Scenes of smoking have been cut from Tom and Jerry cartoons by Turner Broadcasting, following a complaint to Ofwatch, the television watchdog, that children might be given a positive image of smoking .
Tom the Cat is politeness itself as he invites me into his small sitting room in the Twilight Home For Faded Celebrities. Setting up the tape machine, I joke that I had half expected him to greet me in a manner more familiar to his fans; a tennis racket to the face, for instance, or a frying pan to the temple.
“Listen,” he wheezes, as he sits back in his easy chair, “it’s as much as I can do these days just to lift a frying pan, and, trust me, I hung the racket up years ago. Anyway, the execs today don’t want that kinda stuff. Gotta look after the kiddies, right?”
His tone is dripping with sarcasm.
I ask him if he feels sad at modern day revisionism of his act.
“Hell, yeah! It’s like…HELLO?…I did not spend forty years at Hanna Barbera, learning pratfalls with the mouse, just for some snot-nosed kid in a suit, fresh outta high school, to tell me it ain’t funny anymore. I know what’s funny and what ain’t, and I’ll tell you what ain’t: the lily-livered, bleeding-heart liberals, that’s what ain’t!”
But surely, I point out, it’s a very minor change: a couple of cigarettes deleted. Who would know?
He leans forward, his forehead furrowing and chin jutting out aggressively.
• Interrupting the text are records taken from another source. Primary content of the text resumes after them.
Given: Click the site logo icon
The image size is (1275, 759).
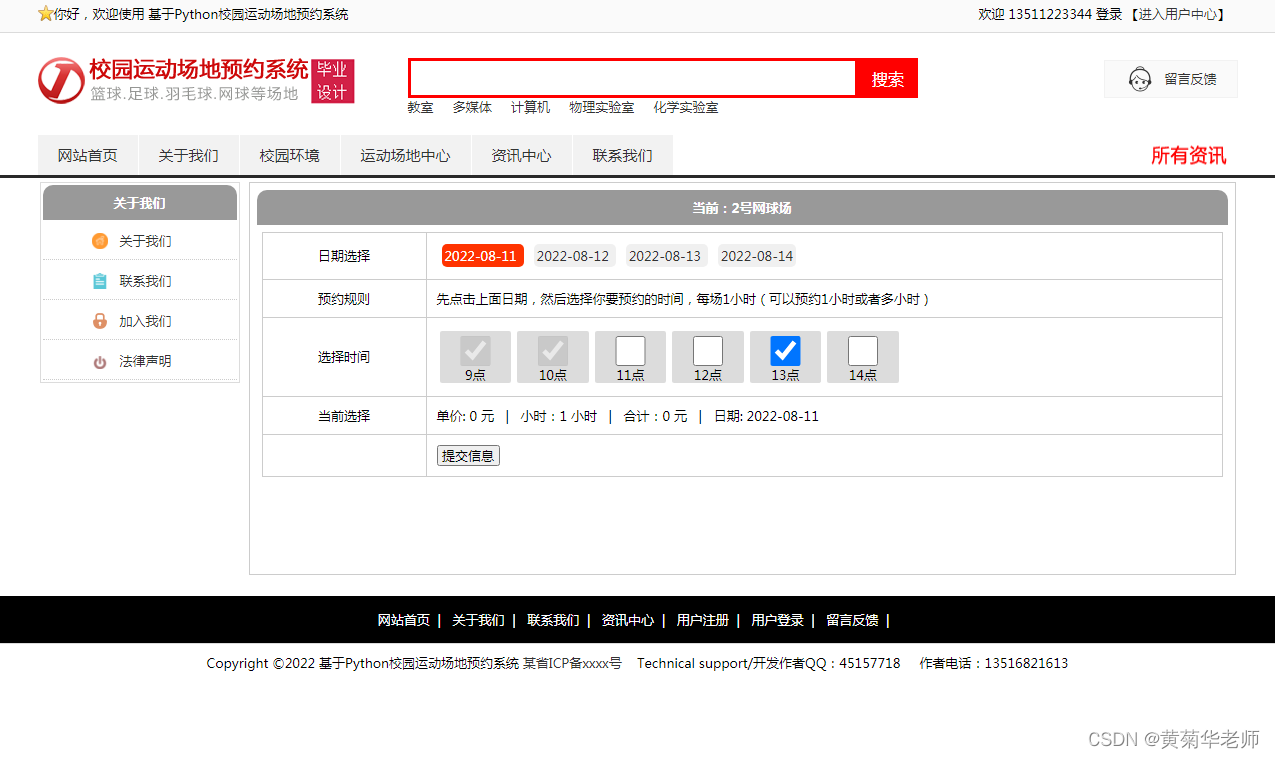Looking at the screenshot, I should (x=61, y=81).
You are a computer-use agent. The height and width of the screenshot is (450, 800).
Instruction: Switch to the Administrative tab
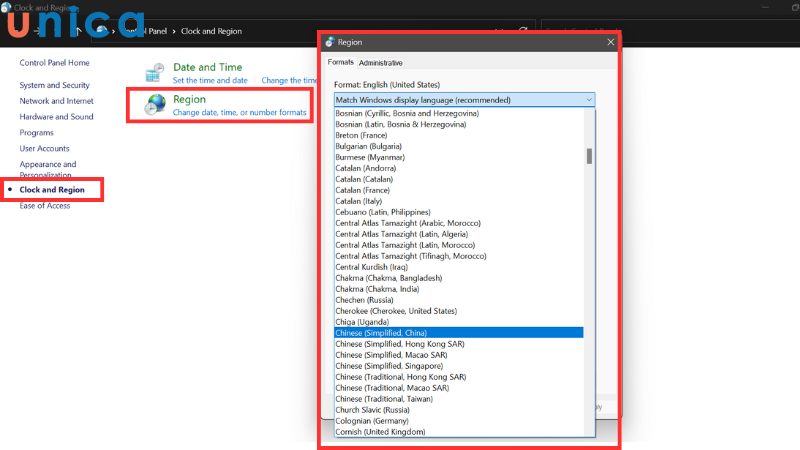381,63
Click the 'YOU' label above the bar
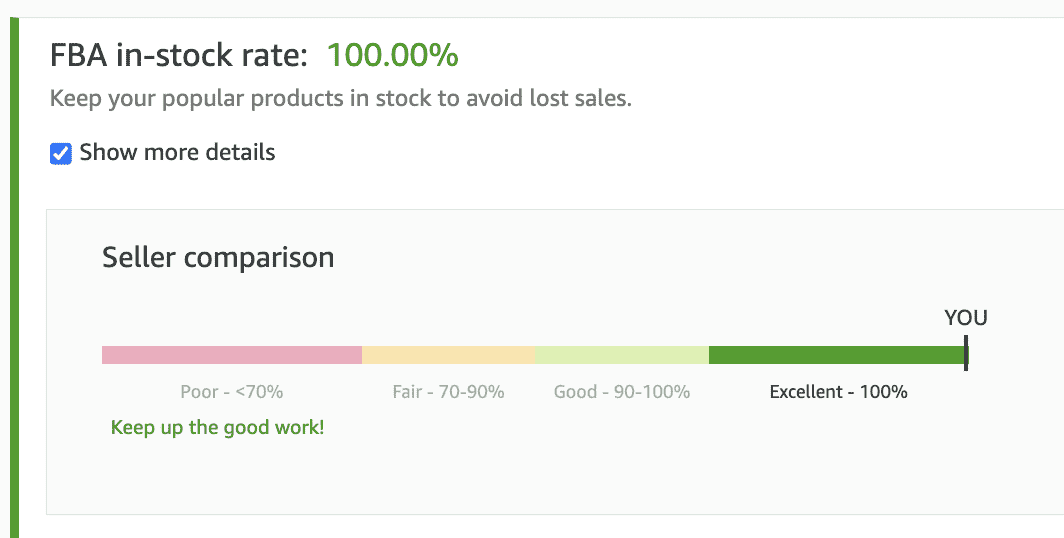The height and width of the screenshot is (538, 1064). (x=965, y=318)
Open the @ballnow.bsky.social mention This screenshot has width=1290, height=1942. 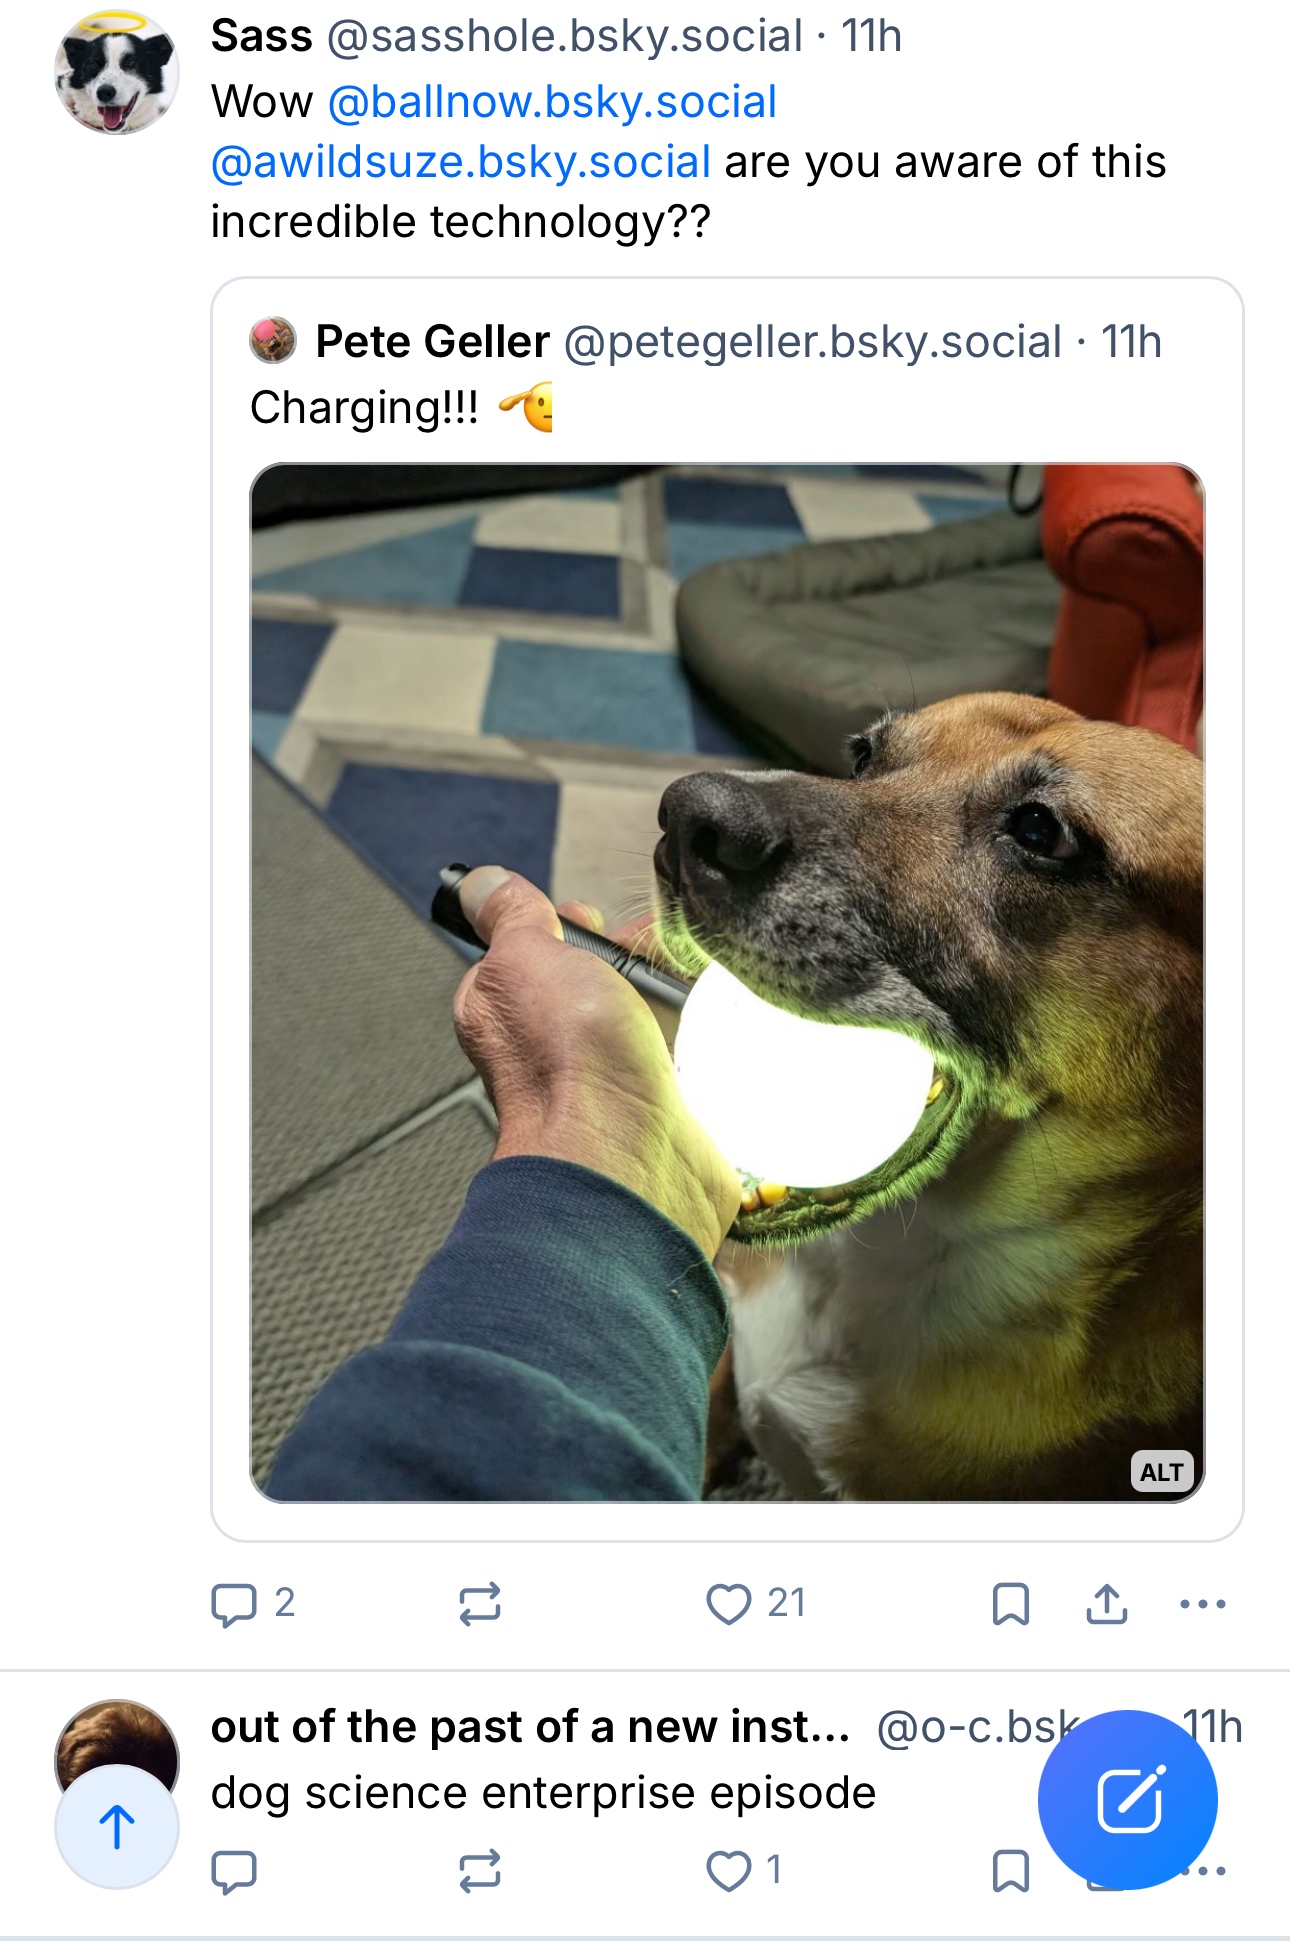(552, 102)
“Who would know? I’ll tell you who would know, sonny: I would know, for one. The mouse would know. The scriptwriter who thought the cigarette would be funny, he would know, God rest his soul. The director would know, the producers would know. The crew would know, the millions of people around the world who love the show, they would know. Even the frikken’ dog would know. ” He gestures to a sepia photo on the wall: a pugnacious Spike glaring out from his doghouse. “But I tell you what, Buster, it ain’t the cigarette, it’s the principle. We’re looking at the thin end of the wedge, here. They take a cigarette today, tomorrow we gotta lose the frying pan. We lose the pan, the next thing ya know it’s nix on the tennis racket. These people, they don’t stop. It ain’t in their nature. They spend a lifetime poking their noses into other people’s business, wet-nursing them, telling them what they should think. And, when they win a point, are they happy? Hell no! They just start looking around for the next thing they think we should all be peeing our pants about. They’ve made a career out of it and it’s all they’re good for, so why would they stop?”
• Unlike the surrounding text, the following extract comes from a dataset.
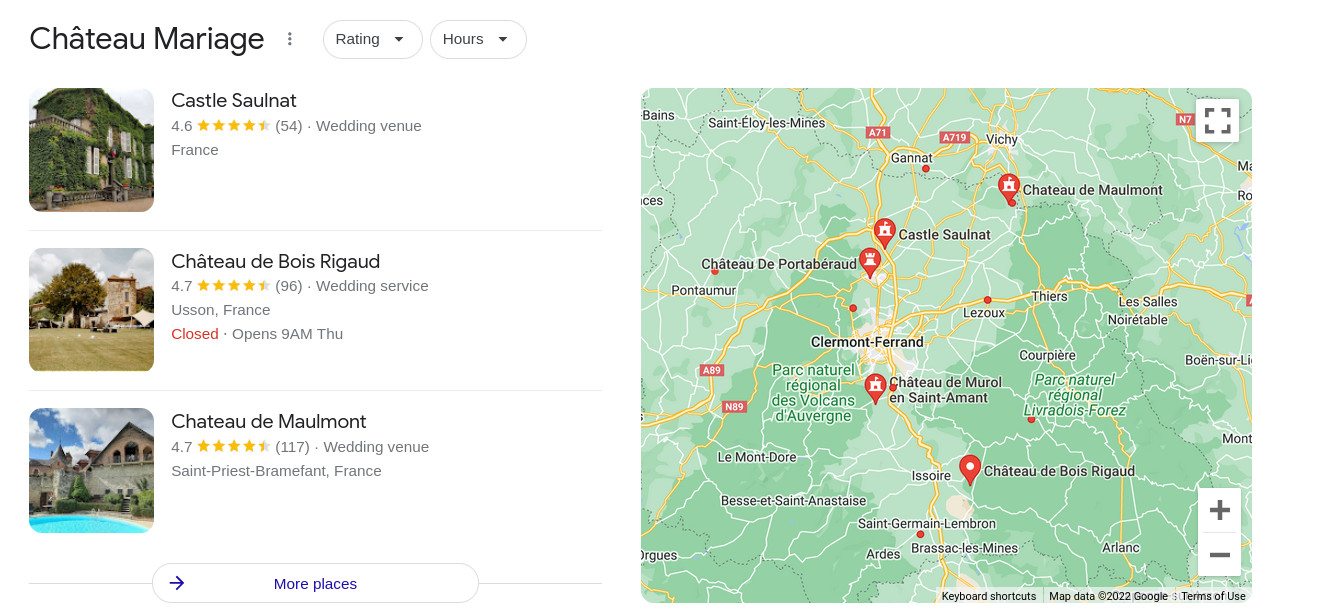
Task: Select the Château de Bois Rigaud red pin
Action: [969, 468]
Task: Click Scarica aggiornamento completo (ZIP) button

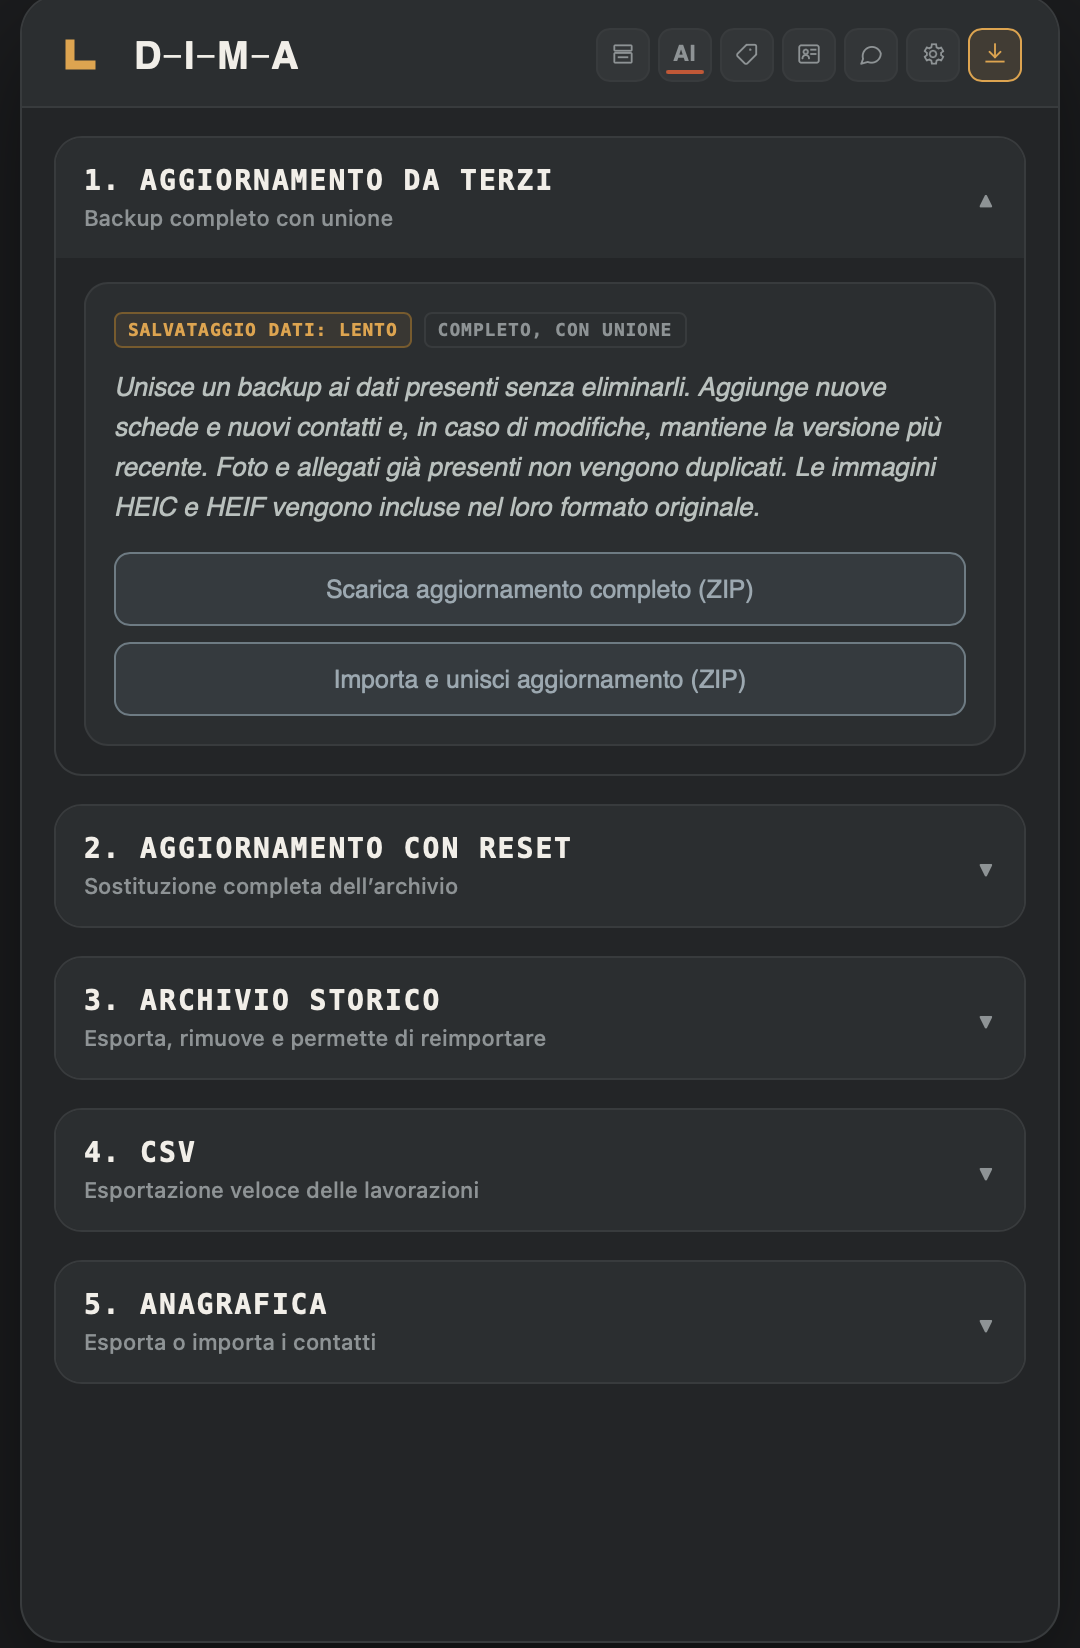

He pauses, and very deliberately extracts a fat cigar from his pocket, biting off the end, spitting it out, and shoving the remainder pointedly between his jaws. Wriggling his eyebrows in mock challenge, he mutters through clenched teeth: “Ya gotta light, Mac?”
I shrug, regretfully, and tell him I don’t smoke.
“You’re supposed to say ‘No, but I gotta dark brown overcoat’,” he chides, scornfully. “It’s the old schtick.”
Without warning he lets out a banshee wail, literally jumping out of his skin, his skeleton hitting the ceiling, bony jaws jettisoning the cigar. As gravity takes over, the skeleton hangs in mid-air for a second or so, runs a few paces on the spot, accompanied by a skittering sound-effect, then drops like a stone, each bone re-entering his body in perfect formation. Tom opens his mouth just in time for the falling cigar to wedge itself back between his teeth. Seizing his tail, which – it now transpires – has mysteriously caught fire, he calmly puts the burning fur tip to the end of the cigar, inhales deeply until the end is glowing cherry red, and then extracts the cigar and, holding his tail to his mouth, blows a neat smoke circle around the flame, causing it to be extinguished.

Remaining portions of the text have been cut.